In meteoritics, a meteorite classification system attempts to group similar meteorites and allows scientists to communicate with a standardized terminology when discussing them. Meteorites are classified according to a variety of characteristics, especially mineralogical, petrological, chemical, and isotopic properties.

Terminology
There is no single, standardized terminology used in meteorite classification; however, commonly used terms for categories include types, classes, clans, groups, and subgroups. Some researchers hierarchize these terms, but there is no consensus as to which hierarchy is most appropriate. Meteorites that do not fit any known group (though they may fit somewhere within a higher level of classification) are ungrouped.

Genetic relationships
Meteorite classification may indicate that a "genetic" relationship exists between similar meteorite specimens. Similarly classified meteorites may share a common origin, and therefore may come from the same astronomical object (such as a planet, asteroid, or moon) known as a parent body.

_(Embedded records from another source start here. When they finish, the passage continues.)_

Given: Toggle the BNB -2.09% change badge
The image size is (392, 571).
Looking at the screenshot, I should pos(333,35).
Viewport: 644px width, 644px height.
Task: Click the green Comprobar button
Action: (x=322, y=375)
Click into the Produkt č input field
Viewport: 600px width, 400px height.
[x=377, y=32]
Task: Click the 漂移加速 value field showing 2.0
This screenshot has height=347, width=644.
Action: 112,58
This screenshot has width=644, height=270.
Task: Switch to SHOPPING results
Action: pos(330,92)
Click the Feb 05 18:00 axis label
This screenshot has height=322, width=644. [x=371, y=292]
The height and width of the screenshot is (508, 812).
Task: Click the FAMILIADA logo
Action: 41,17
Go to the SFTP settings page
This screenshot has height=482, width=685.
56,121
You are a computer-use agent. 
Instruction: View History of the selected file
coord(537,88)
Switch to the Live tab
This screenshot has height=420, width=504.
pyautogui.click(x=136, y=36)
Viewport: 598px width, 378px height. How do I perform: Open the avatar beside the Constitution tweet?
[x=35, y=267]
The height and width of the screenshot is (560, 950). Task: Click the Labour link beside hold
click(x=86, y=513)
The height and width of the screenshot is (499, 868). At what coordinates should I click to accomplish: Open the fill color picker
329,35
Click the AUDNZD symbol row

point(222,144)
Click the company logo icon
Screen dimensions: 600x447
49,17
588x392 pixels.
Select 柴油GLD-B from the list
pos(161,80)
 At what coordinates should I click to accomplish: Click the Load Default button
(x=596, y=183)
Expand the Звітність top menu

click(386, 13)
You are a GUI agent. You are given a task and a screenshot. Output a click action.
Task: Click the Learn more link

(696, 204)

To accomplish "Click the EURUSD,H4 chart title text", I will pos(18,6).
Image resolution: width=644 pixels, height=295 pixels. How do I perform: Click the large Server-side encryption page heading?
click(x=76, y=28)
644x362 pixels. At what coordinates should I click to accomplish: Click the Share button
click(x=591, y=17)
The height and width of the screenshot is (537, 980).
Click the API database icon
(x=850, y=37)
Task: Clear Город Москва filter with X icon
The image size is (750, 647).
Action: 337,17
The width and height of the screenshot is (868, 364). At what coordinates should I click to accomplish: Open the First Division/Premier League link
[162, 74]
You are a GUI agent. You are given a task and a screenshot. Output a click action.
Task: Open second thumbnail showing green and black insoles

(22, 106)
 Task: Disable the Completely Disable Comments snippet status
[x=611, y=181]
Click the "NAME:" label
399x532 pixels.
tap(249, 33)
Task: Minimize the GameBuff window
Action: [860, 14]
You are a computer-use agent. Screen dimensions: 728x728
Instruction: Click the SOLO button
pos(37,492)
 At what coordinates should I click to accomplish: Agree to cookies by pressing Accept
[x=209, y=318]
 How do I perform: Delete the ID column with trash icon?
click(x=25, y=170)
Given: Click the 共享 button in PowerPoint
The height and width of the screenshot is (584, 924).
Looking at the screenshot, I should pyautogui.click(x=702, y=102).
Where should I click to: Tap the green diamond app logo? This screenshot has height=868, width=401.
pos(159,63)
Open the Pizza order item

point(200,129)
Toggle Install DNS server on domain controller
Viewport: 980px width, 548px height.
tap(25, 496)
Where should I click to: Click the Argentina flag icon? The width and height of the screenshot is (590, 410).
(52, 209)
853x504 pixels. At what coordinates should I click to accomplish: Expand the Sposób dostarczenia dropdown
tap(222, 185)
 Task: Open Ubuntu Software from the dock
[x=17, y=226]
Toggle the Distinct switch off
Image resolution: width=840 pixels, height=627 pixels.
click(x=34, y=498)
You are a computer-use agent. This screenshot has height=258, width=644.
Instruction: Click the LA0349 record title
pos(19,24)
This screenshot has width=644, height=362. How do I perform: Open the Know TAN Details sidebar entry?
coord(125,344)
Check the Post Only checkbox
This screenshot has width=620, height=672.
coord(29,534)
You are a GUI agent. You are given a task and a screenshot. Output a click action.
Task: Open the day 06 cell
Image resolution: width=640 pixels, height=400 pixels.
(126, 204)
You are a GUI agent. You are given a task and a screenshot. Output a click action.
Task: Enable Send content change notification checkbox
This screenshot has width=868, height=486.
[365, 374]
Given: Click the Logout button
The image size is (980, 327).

However, with current scientific knowledge, these types of relationships between meteorites are difficult to prove.

Traditional classification scheme
Meteorites are often divided into three overall categories based on whether they are dominantly composed of rocky material (stony meteorites), metallic material (iron meteorites), or mixtures (stony–iron meteorites).  These categories have been in use since at least the early 19th century but do not have much genetic significance; they are simply a traditional and convenient way of grouping specimens.  In fact, the term "stony iron" is a misnomer as currently used. One group of chondrites (CB) has over 50% metal by volume and contains meteorites that were called stony irons until their affinities with chondrites were recognized.  Some iron meteorites also contain many silicate inclusions but are rarely described as stony irons.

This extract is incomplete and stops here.